Problem Description
I have installed a Humo-Gen genealogy LAMP webserver, which uses php and mysql/mariadb.
I installed mariadb, php-pdo, and php-gd2 and unzipped the installation zipfile to /var/www/htmll/humogen then ran the setup from a browser. Everything works fine. I uploaded a GEDCOM file with around 9,000 people and the Olimex HK-Pioneer is handling the server load just fine.
Now that everything’s working, I would like to secure the webserver.
The Humo-Gen manual suggests moving a file “db_login.php” which contains
mysql credentials (hostname, user, password, dbname):
define("DATABASE_HOST", 'localhost');
define("DATABASE_USERNAME", 'username');
define("DATABASE_PASSWORD", 'password');
define("DATABASE_NAME", 'dbname');
The manual suggests moving the file outside the webroot and then
replacing it with a new file like:
<?php require_once(''/root/mydomain/db_login.inc.php");?>
Expected Results
After making the change, I should still be able to access the login screen.
Actual results
Just get a blank screen.
I’ve set ownership/permissions to www-data.www-data for the directory and file holding the sql connection credentials.
My best guess is that FreedomBox’s apache2 configuration files don’t allow this.
I’ve taken a look around /etc/apache2/apache.conf and /etc/apache2/conf-available/
but I would appreciate any help on getting this to work.

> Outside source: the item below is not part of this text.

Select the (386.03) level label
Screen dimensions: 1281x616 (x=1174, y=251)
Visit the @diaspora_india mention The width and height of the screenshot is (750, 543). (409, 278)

There’s a lot online about various ways of securing mysql connections in php, but simply putting the credentials in a file outside the webroot is probably the simplest.
Some other methods involve apache loading global php environment variables, then moving them to local memory and basically rewriting the code. I’d prefer to leave the upstream code alone, so I can keep the genealogy program upgraded easily.